BEGIN PAGE EXTRACT

While the court of appeals erred by declaring void the trial court's order granting Sabrepoint's TCPA motion, it correctly reversed the trial court's order granting Sabrepoint's motion for summary judgment based on collateral estoppel. Because collateral estoppel is the basis for the summary judgment motion and a basis for the TCPA motion, the doctrine's application to this case will be at issue on remand. Accordingly, in the interest of judicial efficiency, we will address its application here. See Royston, Rayzor, Vickery, & Williams, LLP v. Lopez, 467 S.W.3d 494, 499 (Tex. 2015) (“[I]n the interest of judicial economy we also consider [petitioner's] other potentially dispositive issues instead of remanding them to the court of appeals.”).

END PAGE EXTRACT

EXERCISE REQUIREMENTS
1. List every party name that appears in the court opinion excerpt, including those in the cited case.
2. Translate this sentence from the court opinion excerpt into Spanish: "Because collateral estoppel is the basis for the summary judgment motion and a basis for the TCPA motion, the doctrine's application to this case will be at issue on remand."

BEGIN MATERIAL

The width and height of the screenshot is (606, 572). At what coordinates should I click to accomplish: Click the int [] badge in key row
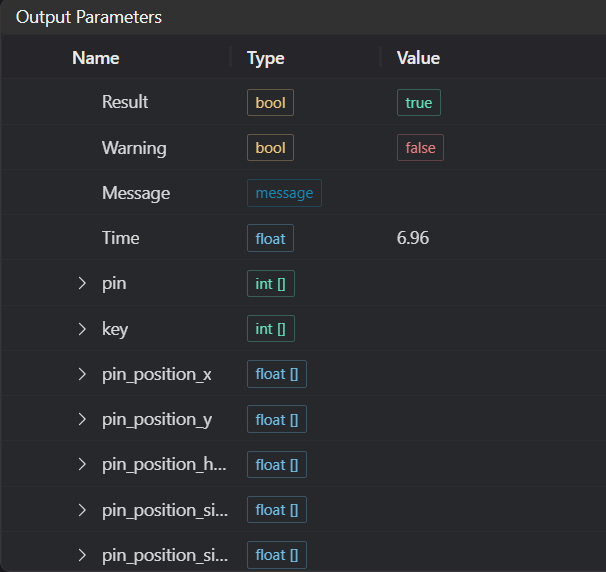[271, 329]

END MATERIAL

COMPLETE ANSWERS
1.
- Sabrepoint
- Royston, Rayzor, Vickery, & Williams, LLP
- Lopez

2. Dado que el impedimento colateral (collateral estoppel) es el fundamento de la moción de sentencia sumaria y uno de los fundamentos de la moción conforme a la TCPA, la aplicación de esa doctrina a este caso será objeto de controversia tras la devolución del caso.